“No, I think not at present,” Lord Warnham answered. “If you have any further statement to make, I shall hold myself in readiness,” he said, the journalistic spirit of greed being aroused to have the whole of this exclusive information to himself.
“We will send for you if we have anything further to communicate,” Lord Warnham answered, and wishing him good evening, intimated that at least for the present the interview was at an end.
After he had left, it was desired, upon the suggestion of the Premier, to slightly amend one of the sentences used by Lord Warnham, and with that object I rushed after the excited interviewer. After a little search I found him in the small room behind the Press Gallery, dictating in breathless haste to the clerk, who sat resting his head on one hand while with the other he worked the telegraph-key. As I approached, I heard him exclaim in broad Scotch,—“Now, then, Ford, look sharp, my lad, look sharp! Send this along, ‘Our representative has just interviewed the Marquis of Maybury and the Earl of Warnham on the situation. The exclusive information imparted is of the greatest possible importance, as it shows’—”

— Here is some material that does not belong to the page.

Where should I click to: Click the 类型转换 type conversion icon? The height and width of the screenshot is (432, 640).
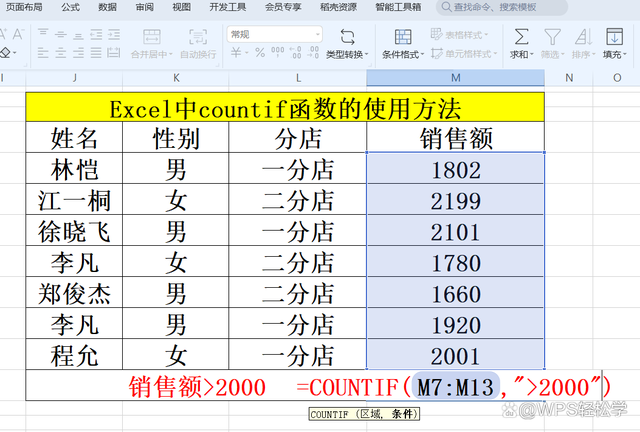click(346, 37)
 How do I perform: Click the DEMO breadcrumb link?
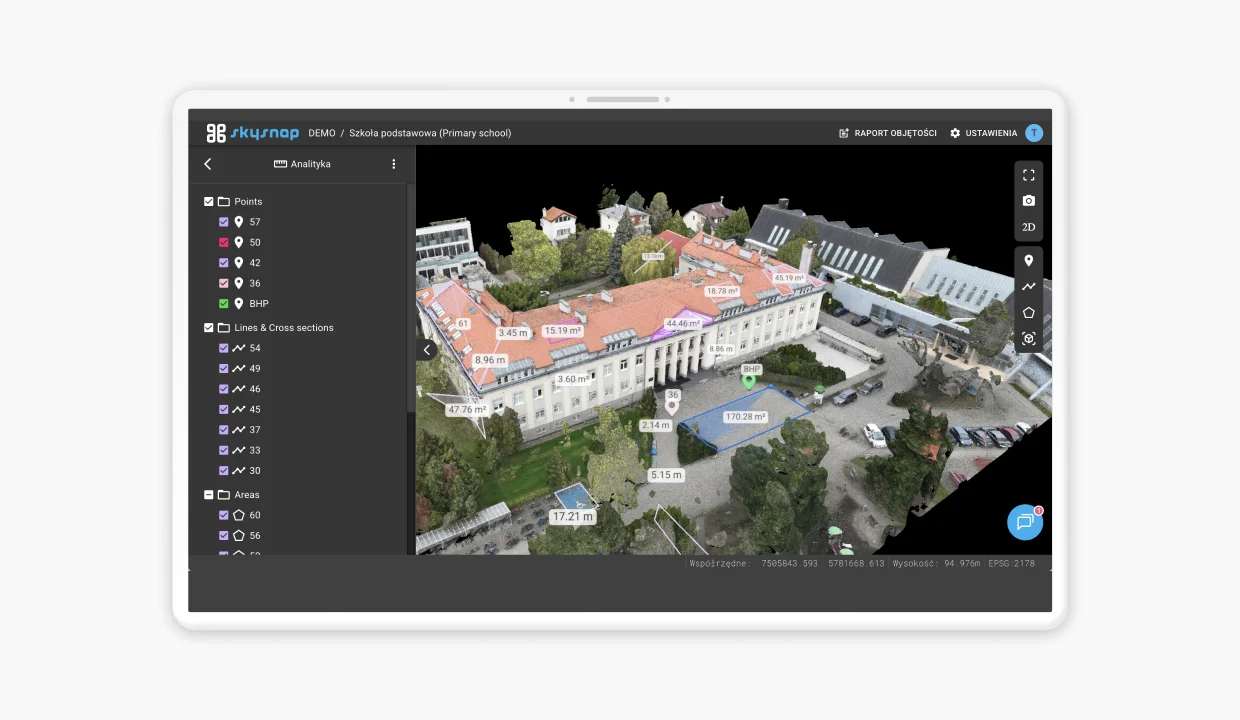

Here I interrupted him, and having requested him to reconstruct the sentence, as desired by Lord Warnham, left him, and returned to where the two Ministers were still in earnest consultation.
Having busied myself with some correspondence lying upon the Foreign Minister’s table, while the pair discussed a critical point as to the instructions to be sent to Lord Worthorpe in Paris, there presently came another loud knock at the door. One of the clerks, who had rushed over from the Foreign Office, entered, bearing a telegraphic dispatch.
“Where from?” inquired Lord Warnham, noticing the paper in his hand as he came in.
“From St Petersburg, your Lordship,” he answered, handing him the telegram.
The Premier and Foreign Secretary read it through together in silence, expressions of satisfaction passing at once across both their countenances.
“Then we need have no further apprehension,” exclaimed the Premier at last, looking up at his colleague.
“Apparently not,” observed Lord Warnham. “This is certainly sufficient confirmation of Worthorpe’s dispatch,” and he tossed it across to the table whereat I sat, at the same time dismissing the clerk who had brought it.